L’acte de lecture est également influencé par le système des cadres. La déchirure pourrait être interprétée comme le résultat d’une pierre ayant raté sa cible. Or cette déchirure dévoile la vraie initiale « E » (Etenim sederunt principes). La lettre est dévoilée à travers la mise en image du percement du parchemin, mais la lecture est perturbée (cahier couleur, ill. 1). La déchirure détruit l’illusion du cadre pour en introduire une autre – celle d’une page vue à travers, qui sera à son tour détruite une fois la vraie page tournée. Nous pourrions songer ici à la métaphore livresque du recto/verso et l’accès au sens profond des écritures 49.

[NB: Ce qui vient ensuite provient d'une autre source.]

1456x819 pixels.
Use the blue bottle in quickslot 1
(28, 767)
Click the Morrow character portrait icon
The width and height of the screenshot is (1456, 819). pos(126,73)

On ne peut ignorer le fond éblouissant de ce petit cadre, le marbre feint et polychrome qui attire et hypnotise le regard. Il s’agit en effet d’une représentation de marbre entièrement irréelle qui, comme le dit Georges Didi-Huberman, « fait signe vers l’idée d’un marbre » et qui permet d’introduire la notion de figure (dans son sens médiéval de figura) dans cette analyse puisqu’elle établit des connexions « signifiantes entre des choses différentes 50 ». En effet, si l’on considère le saint dans sa qualité de premier martyr, ce dernier constitue une préfiguration du Christ ; à travers la métaphore des pierres vivantes (lapides vivi) construisant son église, on pourrait comprendre ce fond de marbre mystérieux comme une invention exégétique renvoyant à la notion de rocher spirituel, de Christ-Pierre, une image très répandue dans les textes. Enfin, nous pourrions nous interroger sur la prise en compte des effets de la réception de cet itinéraire polysémique, questionner la place du spectateur ; parmi les quatre putti, celui en bas à droite est une véritable « figure de cadre » et « figure de réception » qui « fait lire au spectateur ce qu’est la vraie vision 51 ». Cette figure n’est pas sans rappeler le spectateur historiquement lié à cet épisode, à savoir saint Paul avant sa conversion 52. Cette équivalence entre le spectateur historique et le spectateur réel, combinée à son englobement dans le tourbillon intertextuel et exégétique, semble garantir, ou du moins annoncer/encourager, la conversion de ce dernier. En incluant de manière aussi efficace le spectateur/ lecteur dans le système, le sens anagogique de la figure paraît accompli.

STRUCTURES DE PRESTIGE

■ L’activité du scriptorium s’intensifie sous le pontificat de Paul III. Les manuscrits produits sous son règne rentrent dans la « structure de prestige 53 » de ce pape bâtisseur, qui désignera Vincent Raymond enlumineur officiel du scriptorium par motu proprio en 1549 54.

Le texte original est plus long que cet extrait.